▶ _EXERCICES ET TÂCHES_
#1 Dans le texte sur la simulation martienne à Oman, relevez toutes les actions qu'on peut accomplir à l'intérieur de la combinaison Aouda.
#2 Indiquez, s'il vous plaît, combien d'expériences la mission AMADEE-18 a retenues selon le texte sur la simulation martienne à Oman.

▶ _TEXTE FOURNI_
★ ★ ★

Pendant que les astronautes et cosmonautes acquièrent une expérience indispensable à bord de la Station spatiale internationale, et que les États-Unis exploitent la réalité virtuelle pour entraîner leurs chercheurs, la vaste majorité des préparatifs en vue d'une mission interplanétaire se font sur Terre.

Et certains des endroits les plus périlleux de la planète sont le terrain de jeu idéal sur lequel mettre à l'épreuve aussi bien l'équipement que les humains.

Vu de l'espace, le désert de Dhofar est une vaste étendue brune. Peu de plantes et d'animaux peuvent survivre à un endroit où le mercure peut surpasser les 50 degrés Celsius.

À l'est d'une dune apparemment sans fin on retrouve la Base martienne d'Oman: un gigantesque habitacle gonflable de 2,4 tonnes entouré de conteneurs transformés en dortoirs et en laboratoires. Il n'y a toutefois pas de sas.

La surface du désert ressemble tellement à Mars qu'on détecte difficilement les différences, selon M. Kumar, dont la combinaison spatiale est couverte de poussière. «Mais ça va plus loin que ça: les types de géomorphologie, toutes les structures, les dômes de sel, les lits des rivières, les oueds, ça côtoie beaucoup ce qu'on retrouve sur Mars.»

Le gouvernement omanais avait offert d'accueillir la prochaine simulation martienne du Austrian Space Forum lors d'une rencontre du Comité des Nations unies pour l'utilisation pacifique de l'espace extra-atmosphérique. La proposition a été rapidement acceptée.

Des scientifiques de partout ont soumis des suggestions d'expériences et la mission baptisée AMADEE-18 en a retenu 16, dont la mise à l'essai d'un rover robotisé ultrarapide (inspiré d'un arbuste desséché poussé par le vent) et d'une nouvelle combinaison spatiale appelée Aouda.

Cette combinaison sophistiquée de 50 kilos est qualifiée de «vaisseau spatial personnel» puisqu'on peut respirer, manger et réaliser des expériences à l'intérieur. La visière affiche des cartes et de multiples données.

«Peu importe qui participera à cette grande expédition, il y a des choses qui nous apprenons ici qui feront partie de la mission», a prédit le commandant de la simulation martienne à Oman, Gernot Groemer.

Avant que l'homme ne pose finalement le pied sur la Lune, des environnements hostiles, de l'Arizona jusqu'à la Sibérie, ont été utilisés pour mettre au point les atterrisseurs, les rovers et les combinaisons. Les agences spatiales qualifient ces lieux d'«analogues», puisqu'ils simulent le froid extrême et l'isolement des sites extraterrestres.

★ ★ ★

▶ _LIGNES DE DONNÉES_

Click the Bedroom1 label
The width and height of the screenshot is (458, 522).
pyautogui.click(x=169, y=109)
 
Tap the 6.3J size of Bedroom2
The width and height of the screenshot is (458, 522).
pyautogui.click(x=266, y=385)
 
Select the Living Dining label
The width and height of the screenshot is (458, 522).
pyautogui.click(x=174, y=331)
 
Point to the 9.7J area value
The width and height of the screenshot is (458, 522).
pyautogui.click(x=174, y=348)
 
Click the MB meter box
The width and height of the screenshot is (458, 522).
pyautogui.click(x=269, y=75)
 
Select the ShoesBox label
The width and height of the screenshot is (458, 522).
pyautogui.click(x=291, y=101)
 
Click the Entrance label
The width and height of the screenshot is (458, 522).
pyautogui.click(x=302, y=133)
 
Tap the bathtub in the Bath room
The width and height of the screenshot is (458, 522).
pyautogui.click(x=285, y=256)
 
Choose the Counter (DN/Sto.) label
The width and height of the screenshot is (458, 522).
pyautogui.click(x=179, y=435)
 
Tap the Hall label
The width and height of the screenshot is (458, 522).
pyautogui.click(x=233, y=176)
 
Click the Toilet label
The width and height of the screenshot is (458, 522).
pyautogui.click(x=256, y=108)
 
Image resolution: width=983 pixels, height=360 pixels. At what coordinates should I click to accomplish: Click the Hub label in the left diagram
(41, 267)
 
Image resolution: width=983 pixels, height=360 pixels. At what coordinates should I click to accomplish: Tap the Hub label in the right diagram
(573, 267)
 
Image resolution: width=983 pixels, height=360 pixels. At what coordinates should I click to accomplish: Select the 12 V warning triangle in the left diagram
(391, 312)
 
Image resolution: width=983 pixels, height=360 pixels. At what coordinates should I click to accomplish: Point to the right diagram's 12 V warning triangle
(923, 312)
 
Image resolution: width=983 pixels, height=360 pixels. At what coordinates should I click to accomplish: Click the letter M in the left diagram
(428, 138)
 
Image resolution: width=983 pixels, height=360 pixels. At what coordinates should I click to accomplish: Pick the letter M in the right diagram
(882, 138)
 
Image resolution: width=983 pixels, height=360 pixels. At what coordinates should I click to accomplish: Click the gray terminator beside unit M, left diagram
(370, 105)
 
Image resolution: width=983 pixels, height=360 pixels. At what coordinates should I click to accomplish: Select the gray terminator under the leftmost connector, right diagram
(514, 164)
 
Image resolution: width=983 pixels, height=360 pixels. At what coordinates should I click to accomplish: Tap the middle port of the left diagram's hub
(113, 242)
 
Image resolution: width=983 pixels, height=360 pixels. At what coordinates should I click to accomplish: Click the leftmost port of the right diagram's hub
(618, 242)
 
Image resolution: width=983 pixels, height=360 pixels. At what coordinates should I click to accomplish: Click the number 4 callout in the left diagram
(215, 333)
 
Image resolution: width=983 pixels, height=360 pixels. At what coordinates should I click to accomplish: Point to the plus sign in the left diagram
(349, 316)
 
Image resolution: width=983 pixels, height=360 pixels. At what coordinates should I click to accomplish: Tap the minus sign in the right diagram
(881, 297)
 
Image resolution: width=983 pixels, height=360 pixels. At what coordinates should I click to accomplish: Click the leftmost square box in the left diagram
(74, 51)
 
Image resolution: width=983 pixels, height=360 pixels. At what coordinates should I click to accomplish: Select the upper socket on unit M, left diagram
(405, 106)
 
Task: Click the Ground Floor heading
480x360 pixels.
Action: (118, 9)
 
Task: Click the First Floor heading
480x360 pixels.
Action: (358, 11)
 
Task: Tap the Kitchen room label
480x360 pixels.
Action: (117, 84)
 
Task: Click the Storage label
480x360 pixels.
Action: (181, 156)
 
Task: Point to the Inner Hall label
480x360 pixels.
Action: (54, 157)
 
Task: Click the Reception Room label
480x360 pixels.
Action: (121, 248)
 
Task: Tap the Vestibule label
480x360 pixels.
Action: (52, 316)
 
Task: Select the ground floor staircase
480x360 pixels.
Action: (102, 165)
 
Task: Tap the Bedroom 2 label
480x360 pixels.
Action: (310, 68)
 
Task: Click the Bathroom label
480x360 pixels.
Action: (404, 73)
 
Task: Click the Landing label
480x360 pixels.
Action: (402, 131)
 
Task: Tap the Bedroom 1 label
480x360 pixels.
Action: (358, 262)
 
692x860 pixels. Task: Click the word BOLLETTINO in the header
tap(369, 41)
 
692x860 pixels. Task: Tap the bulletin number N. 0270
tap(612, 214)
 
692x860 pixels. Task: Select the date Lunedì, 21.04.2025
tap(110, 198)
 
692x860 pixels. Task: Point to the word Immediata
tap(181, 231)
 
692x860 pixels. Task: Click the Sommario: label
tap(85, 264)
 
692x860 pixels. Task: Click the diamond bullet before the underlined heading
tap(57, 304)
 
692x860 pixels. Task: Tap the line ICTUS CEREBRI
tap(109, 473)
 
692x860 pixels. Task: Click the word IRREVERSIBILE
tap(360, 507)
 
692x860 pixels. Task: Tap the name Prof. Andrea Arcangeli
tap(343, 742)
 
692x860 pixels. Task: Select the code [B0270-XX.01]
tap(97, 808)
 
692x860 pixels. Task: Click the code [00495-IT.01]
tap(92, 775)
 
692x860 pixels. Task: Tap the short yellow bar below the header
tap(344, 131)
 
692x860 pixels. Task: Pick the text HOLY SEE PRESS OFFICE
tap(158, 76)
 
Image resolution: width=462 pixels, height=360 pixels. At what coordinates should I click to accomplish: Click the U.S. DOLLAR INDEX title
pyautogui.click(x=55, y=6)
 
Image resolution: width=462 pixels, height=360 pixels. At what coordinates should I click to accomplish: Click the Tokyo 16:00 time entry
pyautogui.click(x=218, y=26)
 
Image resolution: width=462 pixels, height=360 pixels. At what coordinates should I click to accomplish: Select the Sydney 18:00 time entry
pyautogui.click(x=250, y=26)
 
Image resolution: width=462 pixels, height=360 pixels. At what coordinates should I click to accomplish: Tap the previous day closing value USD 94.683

★ ★ ★

▶ _RÉPONSES_
#1 Respirer, manger et réaliser des expériences.

#2 La mission AMADEE-18 en a retenu 16.